── DATA TO EXAMINE ──

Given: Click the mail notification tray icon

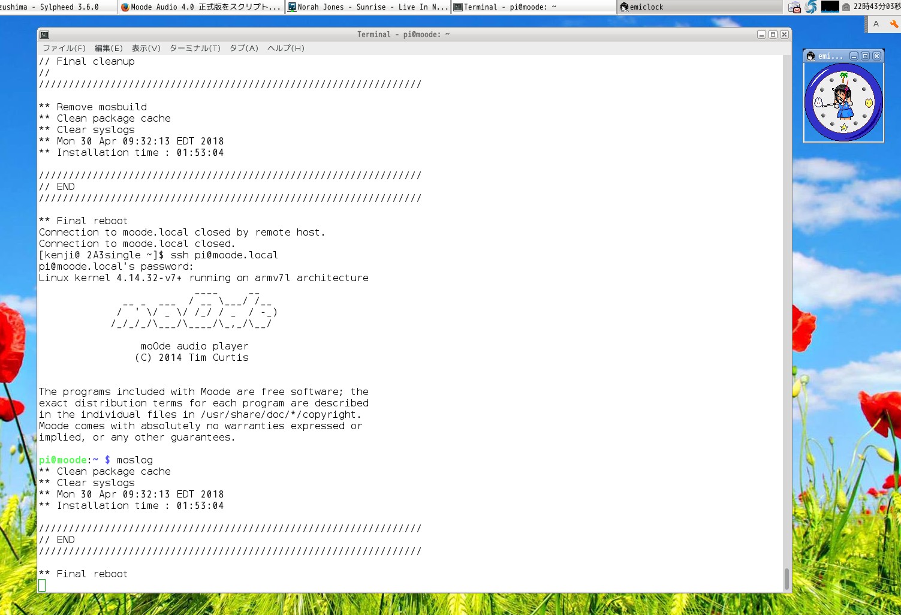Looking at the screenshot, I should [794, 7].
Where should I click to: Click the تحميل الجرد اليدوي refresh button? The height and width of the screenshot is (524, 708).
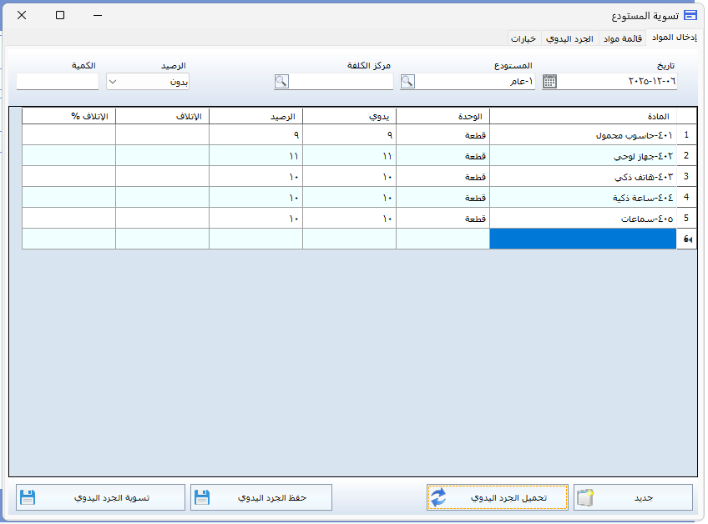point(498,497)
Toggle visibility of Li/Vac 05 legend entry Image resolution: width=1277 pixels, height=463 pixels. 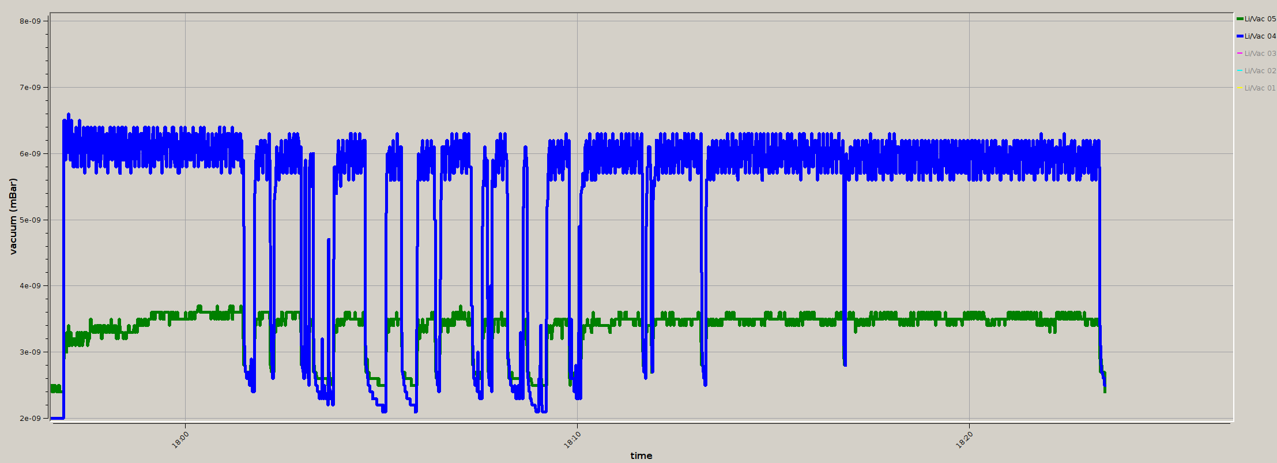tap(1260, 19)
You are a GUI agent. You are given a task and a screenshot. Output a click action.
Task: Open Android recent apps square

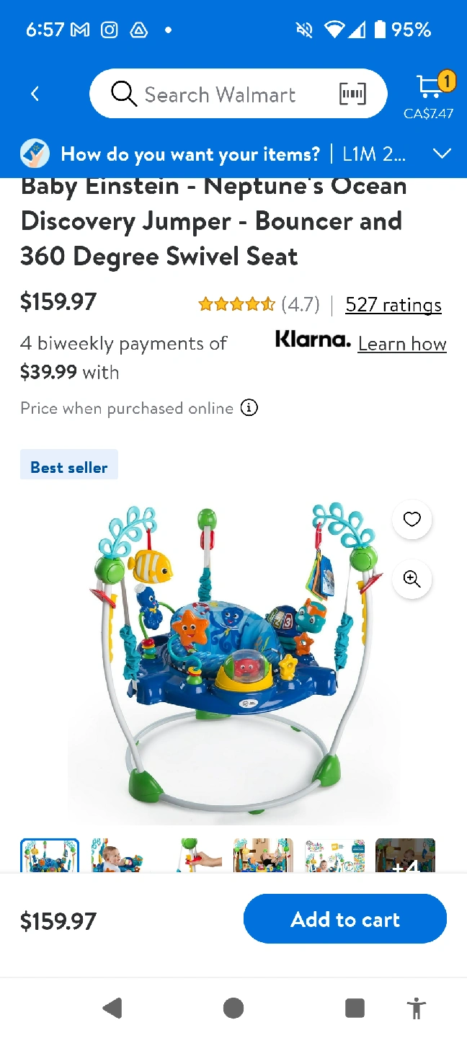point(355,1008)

───
── DATA TO EXAMINE ──

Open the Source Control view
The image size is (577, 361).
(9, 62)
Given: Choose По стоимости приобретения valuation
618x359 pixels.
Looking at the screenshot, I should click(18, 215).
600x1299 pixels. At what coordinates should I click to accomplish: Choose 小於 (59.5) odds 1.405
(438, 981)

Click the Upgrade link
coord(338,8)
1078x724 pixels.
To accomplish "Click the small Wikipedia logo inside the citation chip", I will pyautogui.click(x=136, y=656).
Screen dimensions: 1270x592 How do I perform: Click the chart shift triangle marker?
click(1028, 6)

───
── DATA TO EXAMINE ──

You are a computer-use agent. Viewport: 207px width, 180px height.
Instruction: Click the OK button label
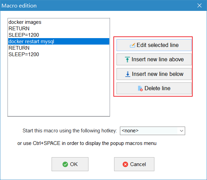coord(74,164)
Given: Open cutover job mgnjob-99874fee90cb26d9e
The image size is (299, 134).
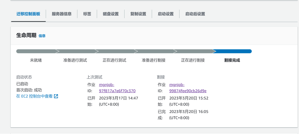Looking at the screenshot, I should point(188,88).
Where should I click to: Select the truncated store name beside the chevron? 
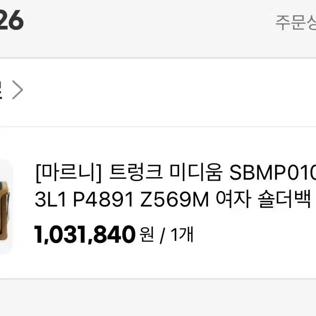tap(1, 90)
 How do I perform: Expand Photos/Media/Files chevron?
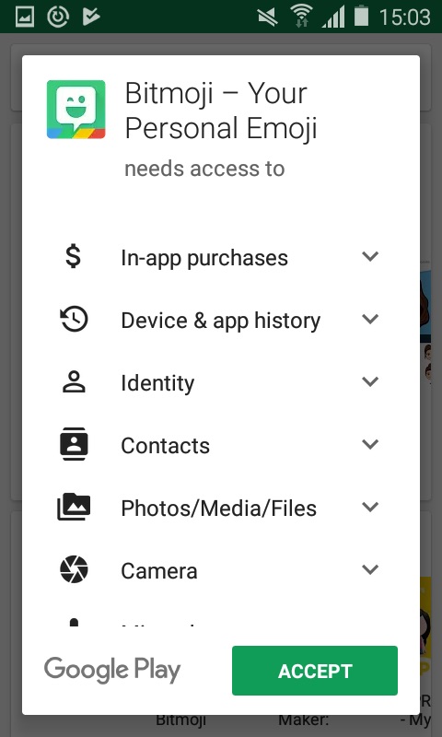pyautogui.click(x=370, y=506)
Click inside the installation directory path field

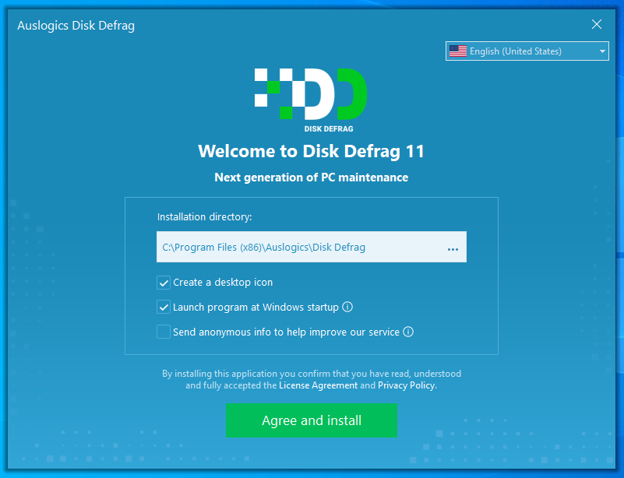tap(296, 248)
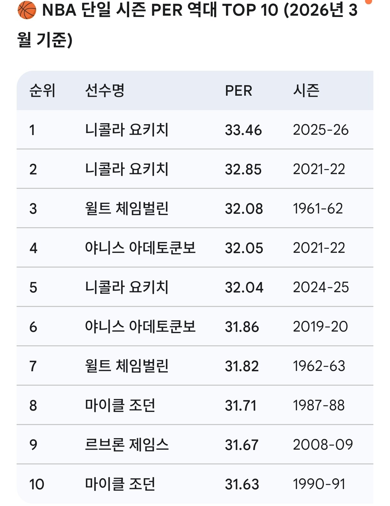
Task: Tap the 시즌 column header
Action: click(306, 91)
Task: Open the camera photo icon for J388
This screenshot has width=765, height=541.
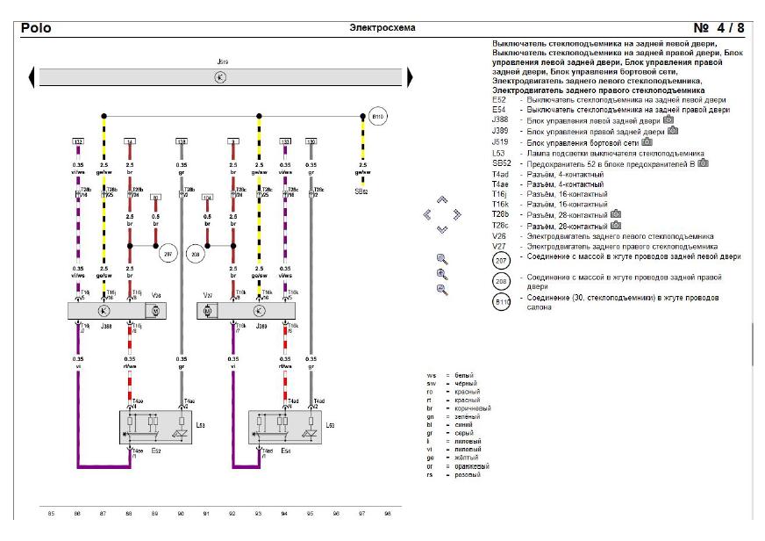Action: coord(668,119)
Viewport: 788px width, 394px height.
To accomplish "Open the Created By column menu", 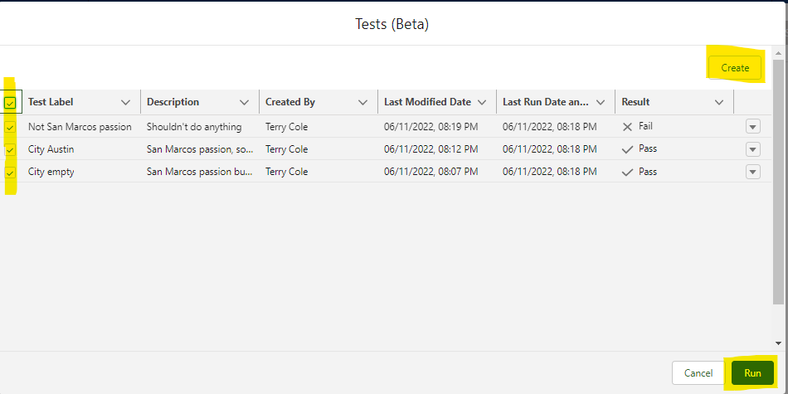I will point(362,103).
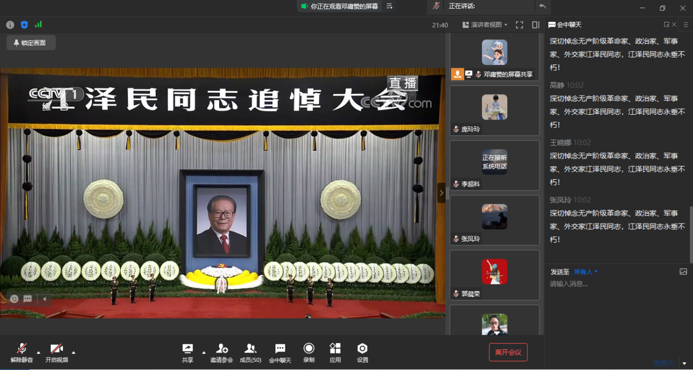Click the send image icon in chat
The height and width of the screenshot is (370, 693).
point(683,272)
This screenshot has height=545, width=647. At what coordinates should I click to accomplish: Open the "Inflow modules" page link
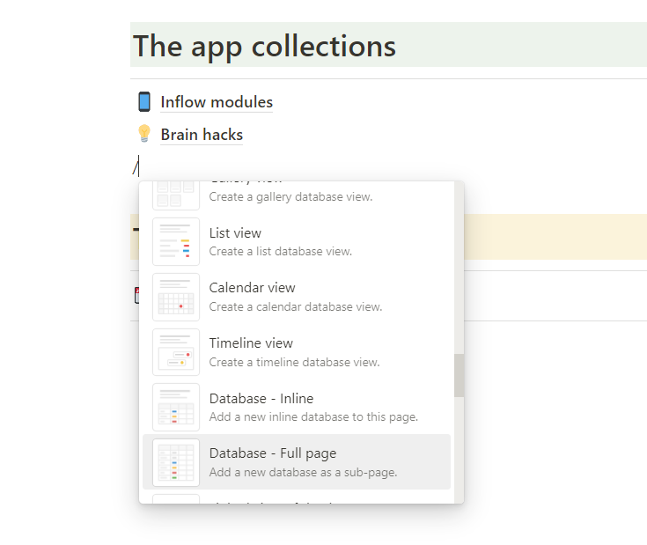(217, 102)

───

* _WORK ORDER_
Show all lines above holding the word "Viewport".

* _YOUR RESPONSE_
You are a computer-use agent. Viewport: 207px width, 180px height.
Viewport: 788px width, 394px height.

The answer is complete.